ADR-0030 — Replay Verification v1

Status

Accepted

Context

ADR-0028 introduced FusionResult as the product of the sensor-to-belief fusion layer. The closed-loop smoke stores FusionResult records in the /fusion/results MCAP channel.

This raises a verifiability question: if the fusion layer is the only source of ground-truth beliefs, can the entire downstream pipeline (self-assessment → calibration → decision → actuation → prediction → divergence) be reconstructed from those stored records with byte-identical fidelity?

If the answer is yes, then:

  1. Every run is auditable from its stored intermediate state, not only from its raw inputs.
  2. The downstream pipeline has no hidden non-determinism (clock, random, mutable global state).
  3. Any future tool that re-analyses a run can be tested against the replay guarantee.

Decision

Introduce replay_downstream_from_fusion in project_ghost.examples.replay_verification. The function:

  1. Reads all FusionResult records from /fusion/results in a source MCAP (produced by run_closed_loop_smoke).
  2. Re-executes the downstream pipeline with identical parameters:
  3. AssessmentThresholds (same as smoke)
  4. MahalanobisDowngradePolicy(min_outcomes=4, downgrade_threshold=2)
  5. UncertaintyAwareReferencePolicy
  6. AttitudeHoldReferencePolicy
  7. ConstantVelocityForwardPredictor
  8. Ground-truth function (t_ns: int) -> Pose (default: 5 m/s x-drift from t=1 s, matching the smoke scenario)
  9. Writes the replay to a new MCAP containing only the six downstream channels.
  10. Decodes and re-encodes each downstream message from both MCAPs, then compares byte-for-byte per channel.
  11. Returns ReplayVerificationSummary with per-channel ChannelVerification records and all_channels_byte_equal.

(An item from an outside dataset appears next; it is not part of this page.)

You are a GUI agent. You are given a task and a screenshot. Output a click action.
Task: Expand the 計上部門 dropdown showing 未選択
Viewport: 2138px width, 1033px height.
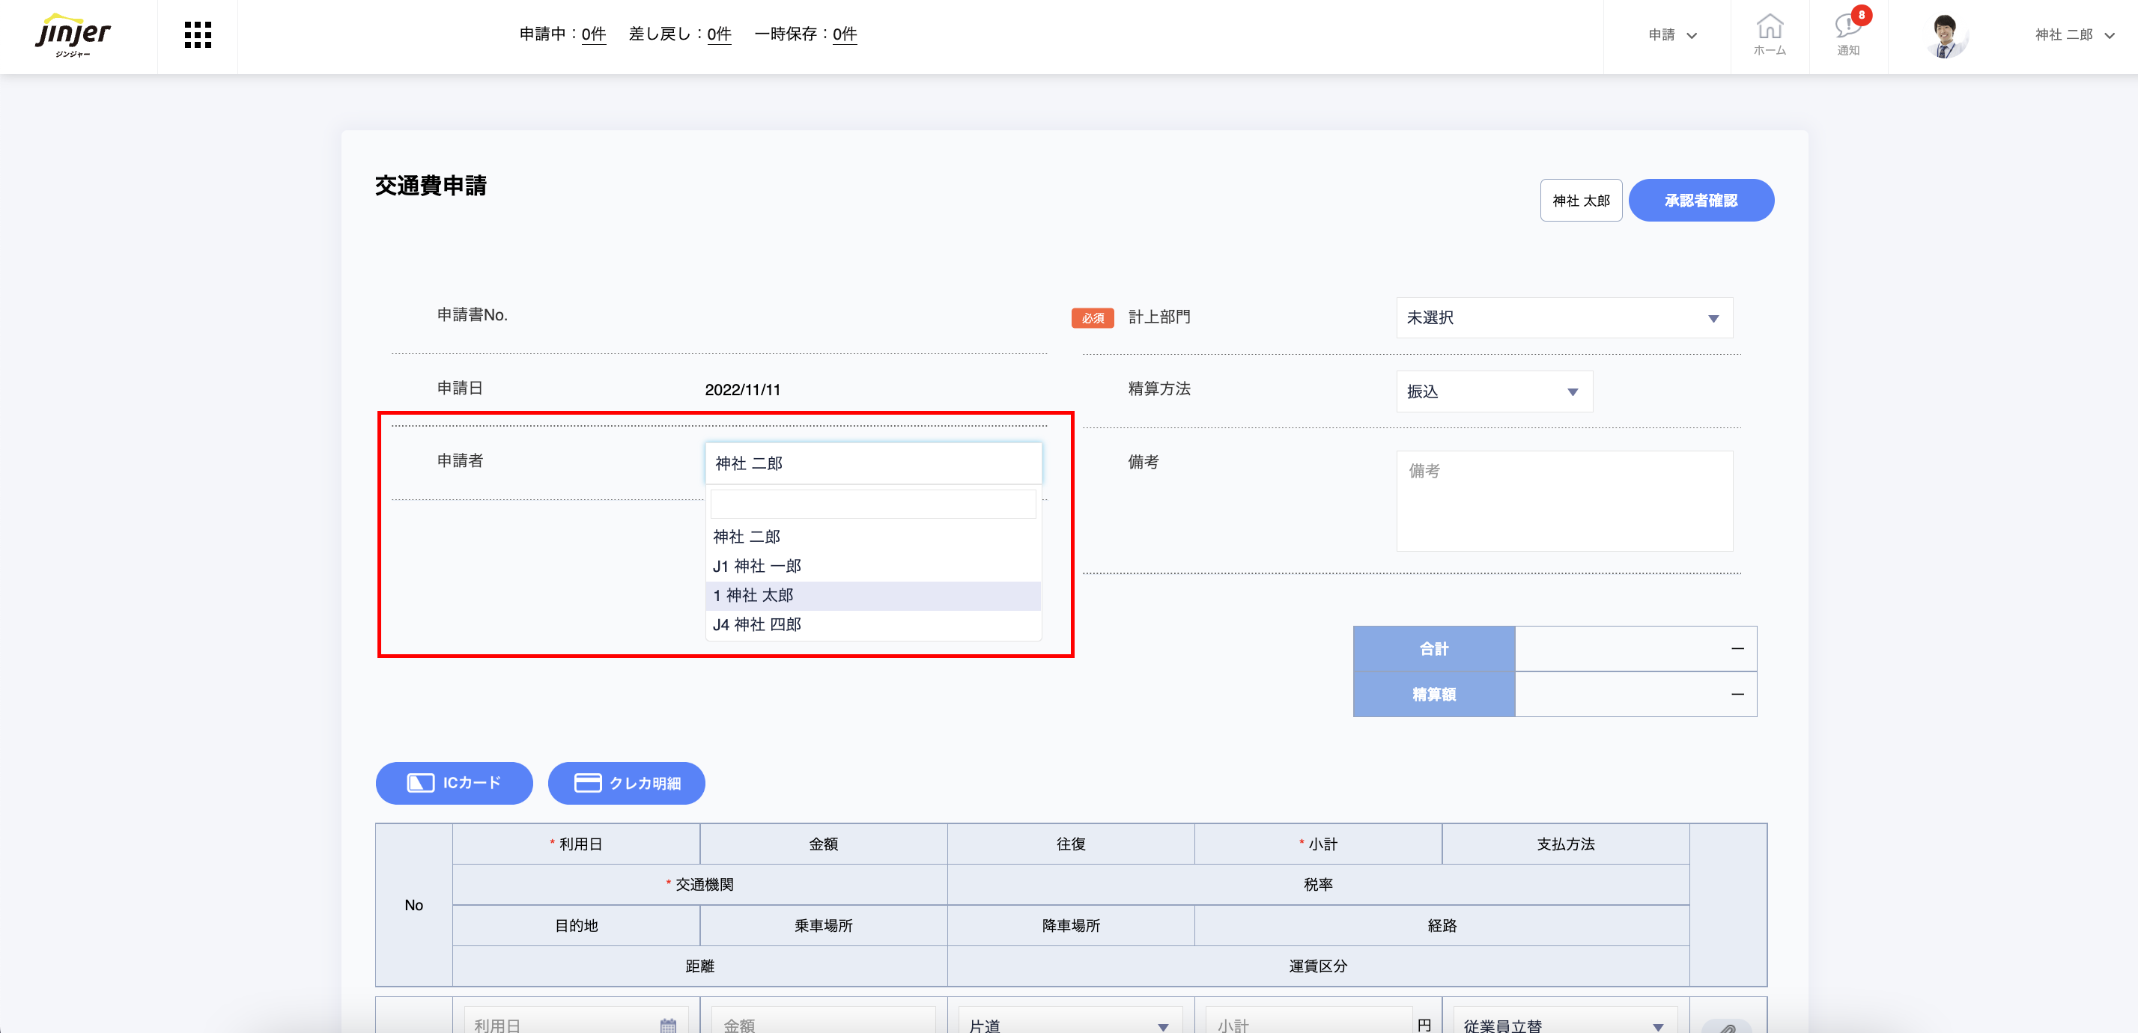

Channels verified (compared byte-for-byte):

Channel Messages (N=10)
/self_assessment 10
/self_assessment/calibrated 10
/decisions 10
/actuations 10
/predictions/forward 10
/predictions/outcomes 9

Channels NOT replayed (source only):

  • /fusion/results — the replay source; not re-generated.
  • /state/navVehicleState is FusionResult.belief; redundant.

The ground_truth_fn parameter is optional (default covers the smoke scenario). Callers with a custom scenario pass their own function, and the test suite verifies that a wrong ground-truth function breaks byte-equality — confirming the function is actually used.

Consequences

  • The downstream pipeline is proven to have no hidden non-determinism. Any change that introduces clock reads, random, or mutable globals will break test_replay_is_byte_deterministic_3x.
  • Analytical tools that re-process a run from stored /fusion/results can rely on byte-identical reconstruction of all downstream records.
  • The ground_truth_fn parameter makes the function composable with scenarios beyond the default smoke.
  • The replay MCAP omits /fusion/results and /state/nav; its SHA-256 will always differ from the source SHA-256. This is expected and tested explicitly.

Alternatives considered

  • Compare raw MCAP bytes (source == replay) — rejected. Source and replay contain different channel sets; byte-identical MCAP files are impossible. Per-channel payload comparison is the correct granularity.
  • Use stored PredictionOutcome records for calibration — rejected. Reading stored outcomes would bypass re-execution of compute_divergence and would not prove pipeline determinism. The replay must re-compute outcomes from the ground-truth function.
  • Parameterize all scenario constants — deferred. The v1 function hardcodes _DT_NS, _T0_NS, and the feedback policy parameters to match the smoke. Future ADRs may add a ScenarioConfig dataclass if multiple scenarios need to be verified from the same function.
  • Put replay_verification in core.* — rejected. This is an orchestration of multiple contracts, not a contract itself. It belongs in examples/ alongside the smoke it verifies.